#### [MATERIAL TO PROCESS]
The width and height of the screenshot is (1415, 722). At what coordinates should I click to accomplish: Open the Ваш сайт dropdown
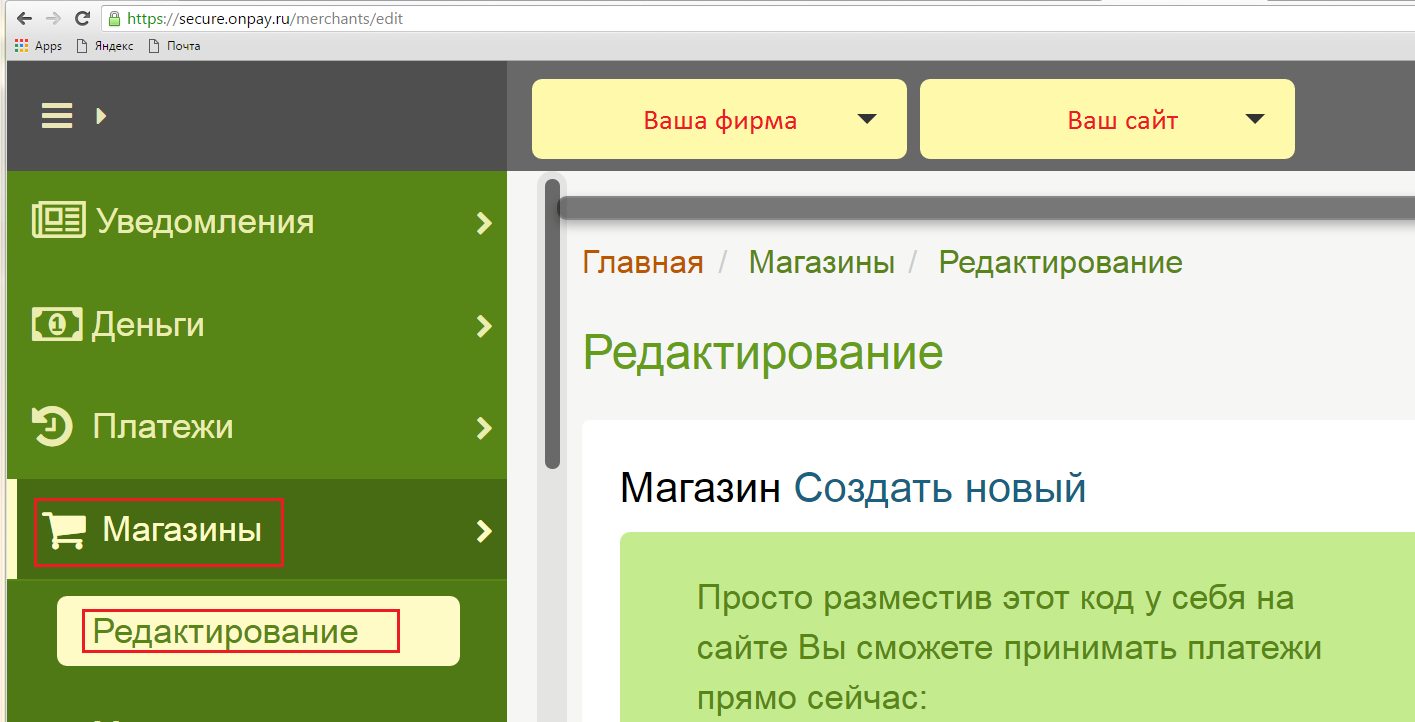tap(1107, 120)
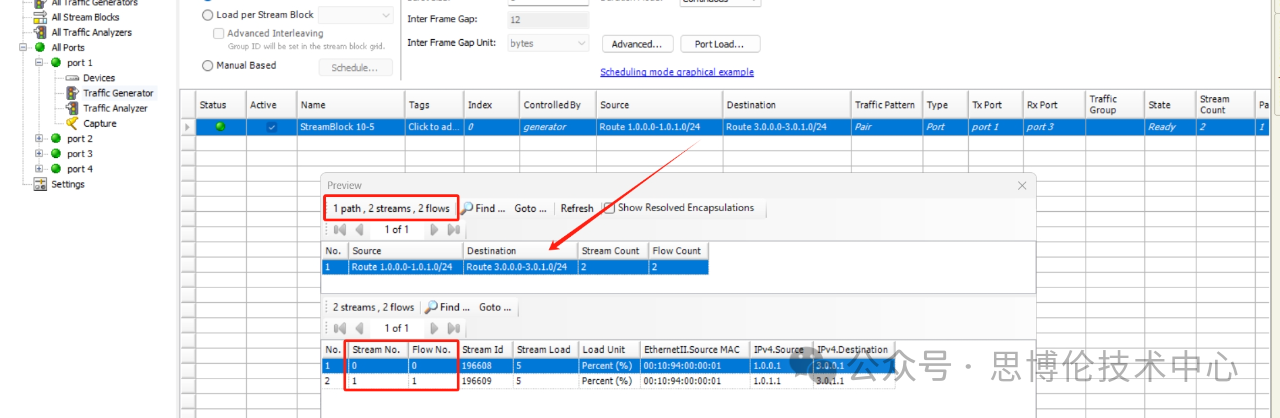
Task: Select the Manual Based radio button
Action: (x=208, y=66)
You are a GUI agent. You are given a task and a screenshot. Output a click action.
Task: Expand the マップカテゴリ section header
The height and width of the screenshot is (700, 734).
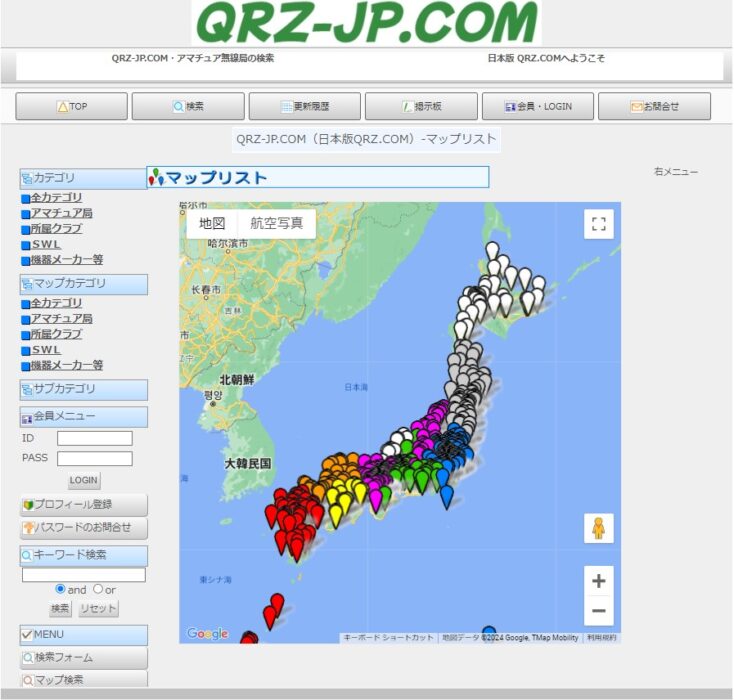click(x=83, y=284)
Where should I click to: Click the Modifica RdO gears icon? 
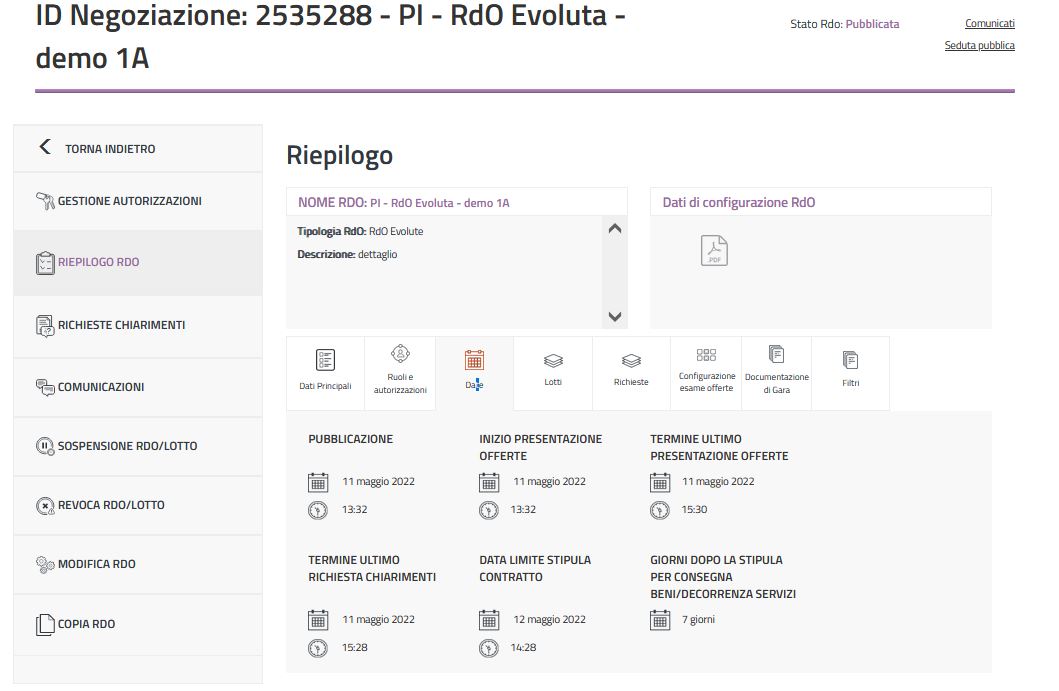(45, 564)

--

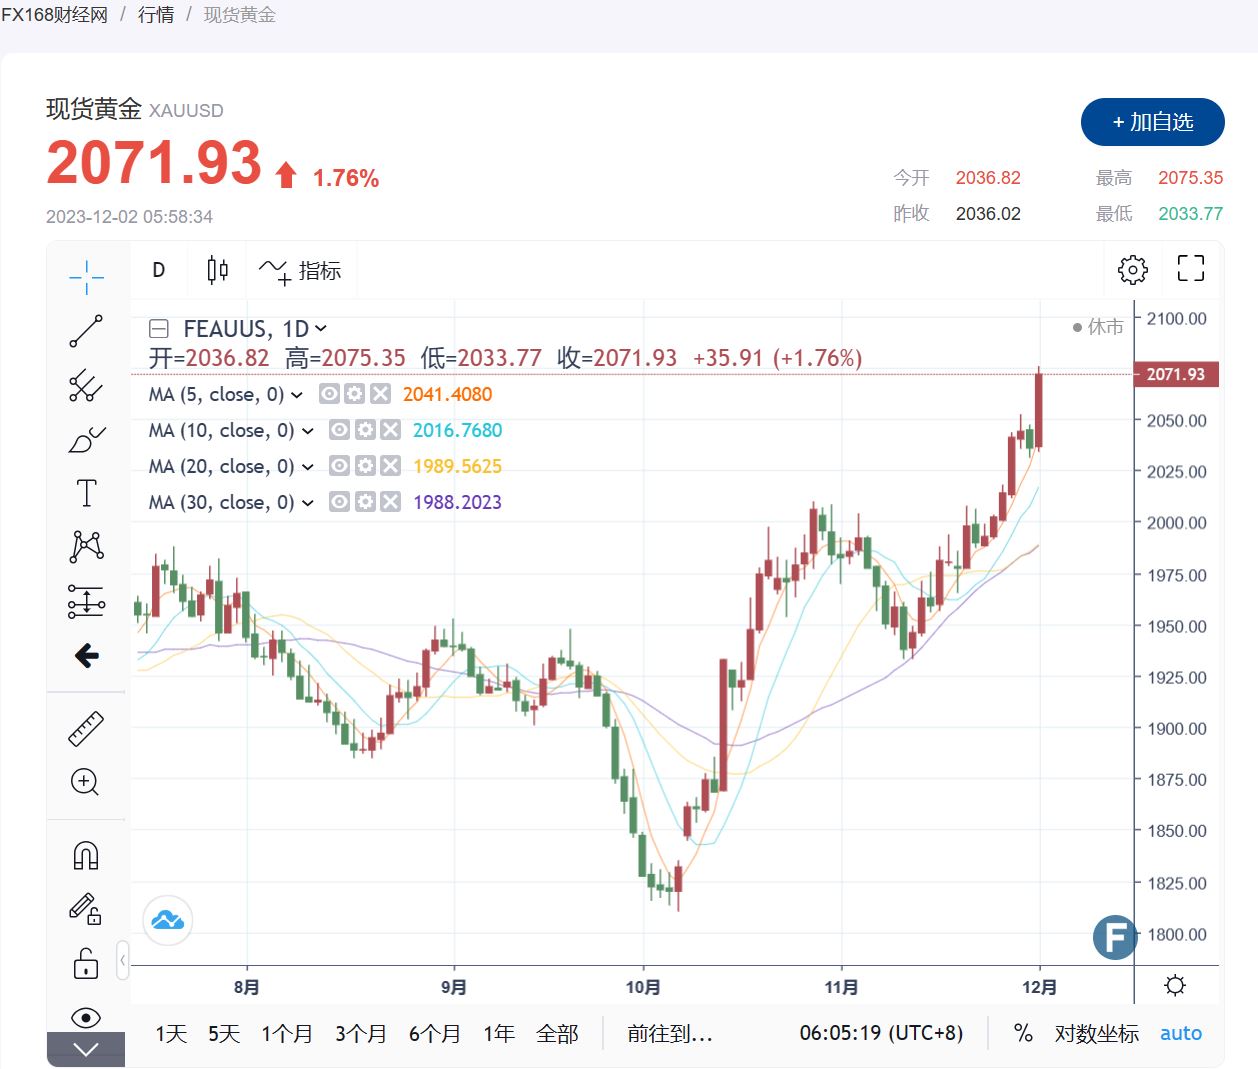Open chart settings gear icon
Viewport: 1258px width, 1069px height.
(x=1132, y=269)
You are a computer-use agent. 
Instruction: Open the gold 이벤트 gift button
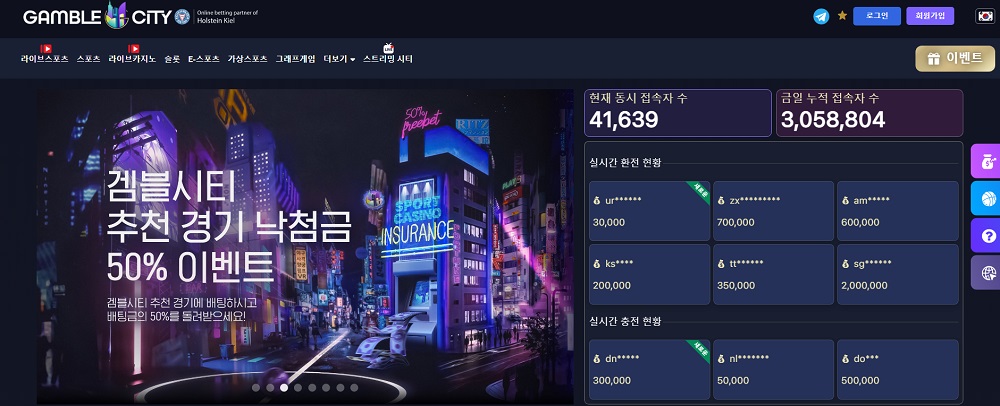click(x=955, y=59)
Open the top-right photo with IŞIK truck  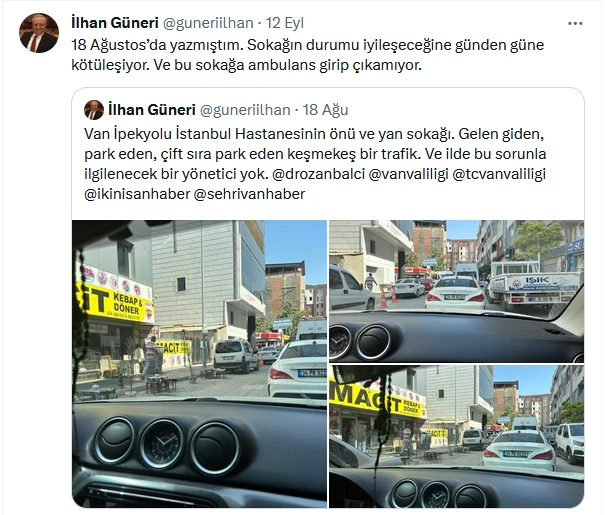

#### [REQUIRED ACTION]
Go through the records above and copy each line where "agent" is found.

#### [EXPECTED OUTPUT]
You are a GUI agent. You are given a task and a screenshot. Output a click action.
You are a computer-use agent. 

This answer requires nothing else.